The current study investigated whether the topological properties of migraineurs' brain WM network in a pretreatment scan could predict placebo response in an 8‐week sham acupuncture treatment. There were three major findings: (i) long‐term migraine attack associated with the abnormal brain WM network organization, and the global network efficiency was correlated with the following placebo responses; (ii) abnormal intramodule and intermodule integration were found in patients, indicating disrupted information segregation and integration in the patients' structural network; and (iii) the nodal efficiency of the hippocampus and MFG predicted future placebo responses in patients.

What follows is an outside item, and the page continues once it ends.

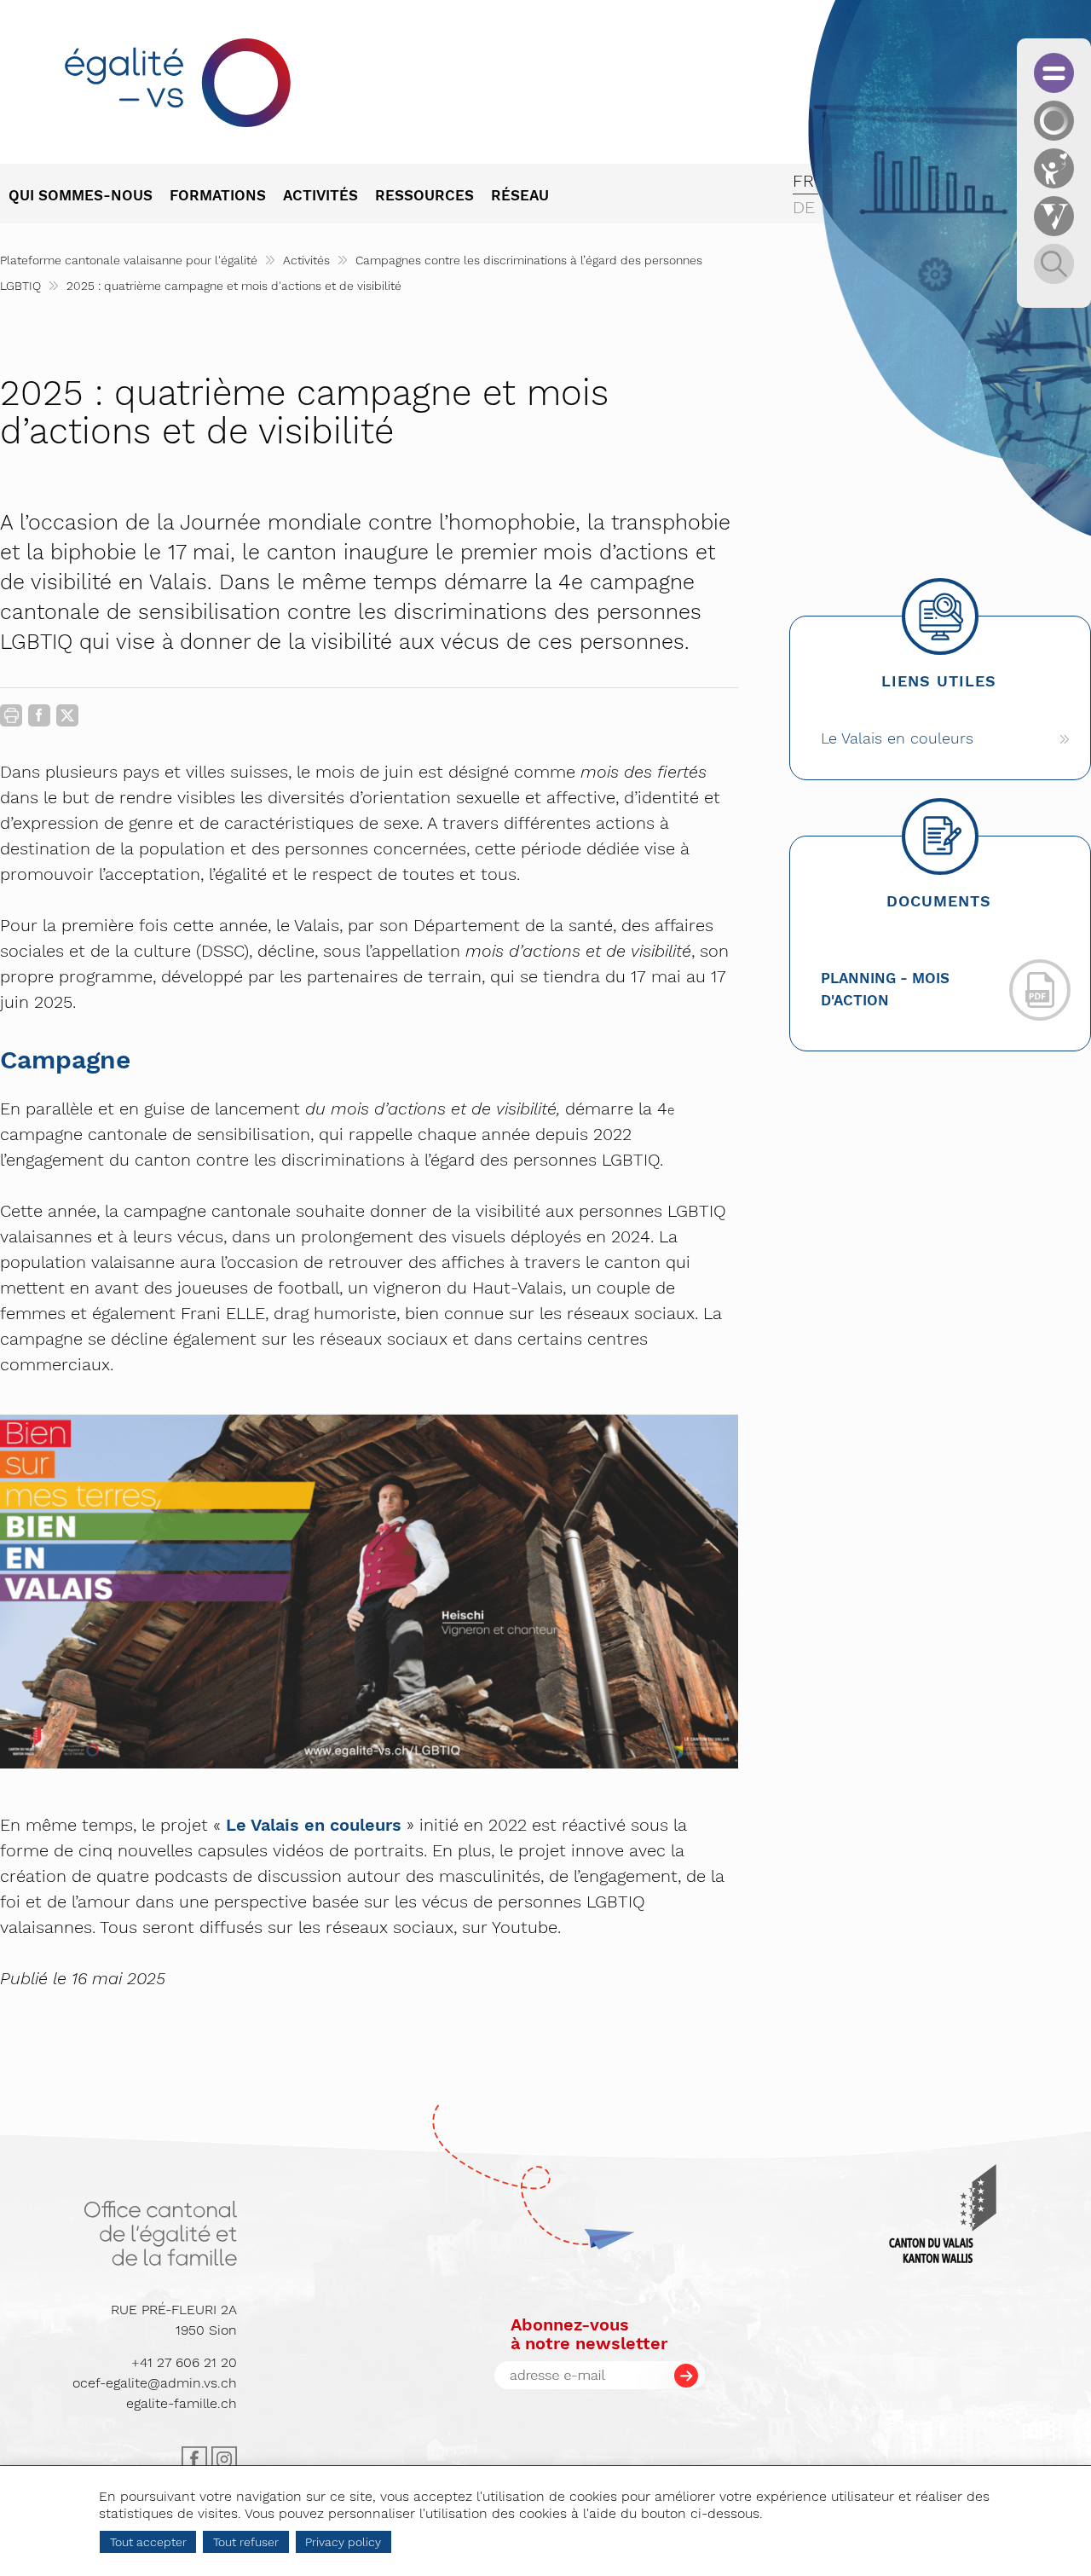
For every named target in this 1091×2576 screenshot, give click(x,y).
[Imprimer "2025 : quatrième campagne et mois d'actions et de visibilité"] (11, 715)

Migraine is highly subjective, and thus, the underlying balance between an individual's ascending nociceptive/descending pain‐modulatory pathways may cause different pain experiences from one individual to another [Liu et al., 2015]. According to a new systematic review, placebo clinical trials to prevent migraine had a response rate of 0–56% [Meissner et al., 2013]. Such variability in treatment success may be directly linked with the variation of the individual's brain network architecture in migraineurs. In our results, global network metrics of the WM network were differentially altered across subject groups, such that the average shortest path length was lower and global network efficiency was higher in MO patients. The global efficiency and average shortest path length between all pairs of network nodes is the most commonly used measure of network integration with shorter paths implying stronger potential for integration [Watts and Strogatz, 1998]. Hence, our findings may indicate excessive network integration in MO patients. We inferred that abnormal increased WM network integration in the brain of migraine patients may have more ability to rapidly combine specialized information from different brain circuits, which deliver pain‐related information faster and effectively and disseminate a large proportion of migraine activity. In our findings, the network efficiency was negatively correlated with the changes in migraine days after placebo treatment, which further suggested that patients with abnormal higher WM network integration may diminish the capacity of pain modulatory networks in translating psychological signals into analgesia. We provide the evidence that topological property of the white matter network observed in a pretreatment scan was predictive of subsequent psychologically mediated placebo response in migraine patients.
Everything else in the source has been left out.